That morning Jefferson remained quietly at Conrad’s, receiving friends. As he entered the dining-room for breakfast, the wife of Senator Brown rose impulsively and offered him her seat. With an appreciative smile he declined and sat down as usual at the end of the table near the door.[1936]

At ten o’clock there was a flurry among the men, women, and children standing reverently in front of Jefferson’s lodgings, when, with a swinging stride, companies of riflemen and artillery from Alexandria paraded before the boarding-house. At noon, dressed plainly, with nothing to indicate the dignity of his position, Jefferson stepped out of Conrad’s, accompanied by citizens and members of Congress, and walked to the Capitol. As he passed the threshold, there was a thunder of artillery. When he entered the little Senate Chamber, the Senators and Representatives rose, and Aaron Burr, now Vice-President, left his seat—all standing until Jefferson sat down in the chair he had occupied until a week before. On his right hand, Burr; on his left, Marshall. Only a little while, and Burr, arrested for treason at the instigation of Jefferson, would be tried by Marshall at Richmond.

After a moment, Jefferson rose and read a conciliatory address, in a tone scarcely audible in the tiny room.[1937] ‘We are all Republicans; we are all Federalists. If there be any among us who would wish to dissolve this Union, or to change its Republican form, let them stand undisturbed as monuments of the safety with which error of opinion may be tolerated where reason is left free to combat it.’ As he concluded, he turned to Marshall, his Hamilton of the future. The Chief Justice administered the oath. It was over. The festivities of ‘83 had celebrated the achievement of the right of the American people to form their own government and make their own laws. The roar of artillery as the new President emerged from the Capitol meant that the real American Revolution had triumphed, and definitely determined that this should be a democratic republic.

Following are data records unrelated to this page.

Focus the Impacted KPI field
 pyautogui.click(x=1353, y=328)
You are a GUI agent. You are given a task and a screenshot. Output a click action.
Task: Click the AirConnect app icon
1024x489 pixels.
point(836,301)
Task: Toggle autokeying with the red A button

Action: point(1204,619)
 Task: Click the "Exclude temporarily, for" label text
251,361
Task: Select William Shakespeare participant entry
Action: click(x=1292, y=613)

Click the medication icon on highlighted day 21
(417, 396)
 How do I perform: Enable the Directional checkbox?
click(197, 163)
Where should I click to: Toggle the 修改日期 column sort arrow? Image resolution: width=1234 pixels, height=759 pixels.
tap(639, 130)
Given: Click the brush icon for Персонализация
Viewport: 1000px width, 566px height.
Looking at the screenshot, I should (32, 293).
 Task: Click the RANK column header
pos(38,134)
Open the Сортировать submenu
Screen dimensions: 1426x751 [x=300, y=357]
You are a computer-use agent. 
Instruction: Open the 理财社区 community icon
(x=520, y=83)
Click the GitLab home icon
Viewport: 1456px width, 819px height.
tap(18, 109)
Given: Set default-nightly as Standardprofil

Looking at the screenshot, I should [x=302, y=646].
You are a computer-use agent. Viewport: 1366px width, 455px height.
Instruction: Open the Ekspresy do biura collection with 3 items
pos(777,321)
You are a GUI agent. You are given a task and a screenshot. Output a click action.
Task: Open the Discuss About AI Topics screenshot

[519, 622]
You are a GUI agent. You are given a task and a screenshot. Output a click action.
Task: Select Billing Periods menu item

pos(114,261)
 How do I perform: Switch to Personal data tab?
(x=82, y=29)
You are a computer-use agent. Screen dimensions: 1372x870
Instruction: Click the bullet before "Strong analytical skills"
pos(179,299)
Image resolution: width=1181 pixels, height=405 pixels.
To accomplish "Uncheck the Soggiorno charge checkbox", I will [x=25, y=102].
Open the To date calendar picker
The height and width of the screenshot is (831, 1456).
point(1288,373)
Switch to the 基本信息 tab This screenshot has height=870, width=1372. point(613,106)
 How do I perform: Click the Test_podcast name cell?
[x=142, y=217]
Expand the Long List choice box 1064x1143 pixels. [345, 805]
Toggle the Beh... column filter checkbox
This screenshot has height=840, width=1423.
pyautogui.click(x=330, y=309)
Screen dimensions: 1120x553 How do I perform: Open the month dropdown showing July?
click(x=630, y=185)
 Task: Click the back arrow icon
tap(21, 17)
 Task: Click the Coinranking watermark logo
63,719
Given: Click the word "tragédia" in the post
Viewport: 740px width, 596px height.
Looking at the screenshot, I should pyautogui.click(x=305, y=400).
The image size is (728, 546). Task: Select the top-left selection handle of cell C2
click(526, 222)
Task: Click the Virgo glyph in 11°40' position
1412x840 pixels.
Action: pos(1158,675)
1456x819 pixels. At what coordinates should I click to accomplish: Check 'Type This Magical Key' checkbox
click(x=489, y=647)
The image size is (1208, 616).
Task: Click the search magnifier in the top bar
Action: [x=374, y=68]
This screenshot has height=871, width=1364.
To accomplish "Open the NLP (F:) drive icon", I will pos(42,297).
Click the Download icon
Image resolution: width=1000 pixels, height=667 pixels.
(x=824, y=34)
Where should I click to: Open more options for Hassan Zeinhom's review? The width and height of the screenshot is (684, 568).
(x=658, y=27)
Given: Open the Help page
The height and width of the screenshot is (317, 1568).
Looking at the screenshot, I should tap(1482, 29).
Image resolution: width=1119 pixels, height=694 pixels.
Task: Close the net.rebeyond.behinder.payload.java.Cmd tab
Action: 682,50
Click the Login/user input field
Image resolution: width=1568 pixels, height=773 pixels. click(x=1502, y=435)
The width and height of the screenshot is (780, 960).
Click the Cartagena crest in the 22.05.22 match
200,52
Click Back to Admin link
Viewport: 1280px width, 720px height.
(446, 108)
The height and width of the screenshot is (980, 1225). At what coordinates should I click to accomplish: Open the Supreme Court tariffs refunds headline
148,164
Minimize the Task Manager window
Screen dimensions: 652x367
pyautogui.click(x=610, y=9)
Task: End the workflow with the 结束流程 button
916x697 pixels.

In the streets and public-houses that afternoon there was rejoicing, shouting, singing, laughing, drinking. Even the more tolerant of the vanquished fraternized with the victors, and the wife of the editor of the Jeffersonian organ[1938] poured tea for Gouverneur Morris, Jonathan Dayton, and James A. Bayard. For the moment ‘all were Republicans, all were Federalists.’ That night Washington saw its first illumination.

Lumbering along the wretched mud roads in his coach rode Adams, the reverberations of the artillery peal of the morning still hammering on his nerves, meditating bitterly on the treachery of men.... Somewhere in hiding, Sedgwick—cursing the fates.... And somewhere in New York, Alexander Hamilton was tasting the bitter fruits of the victory he had fought to win for his greatest opponent. From his window he could see the marching men and he could hear the pæans of triumph. The brilliant party he had moulded was in ruins—his leadership scorned by the crawling creatures who had shone only in the reflected light of his brilliance. He was alone—isolated.... A little while and he would write Morris, ‘What can I do better than withdraw from the scene? Every day proves to me more and more that this American world was not made for me.’[1939] ... A few months, and he would be describing himself as a ‘disappointed politician’ in a letter to Pinckney requesting melon seeds for his garden and parroquets for his daughter.[1940] ... Four years—and before Burr’s pistol he would fall on the banks of the Hudson one tragic summer morning.... Some years more, and a visitor to the home of the retired sage of Monticello would see in the hall a marble bust of Hamilton—the tribute of one great man to another.

The eighteenth century witnessed their Plutarchian battles; the twentieth century uncovers at the graves at Monticello and in Trinity Churchyard—but the spirits of Jefferson and Hamilton still stalk the ways of men—still fighting.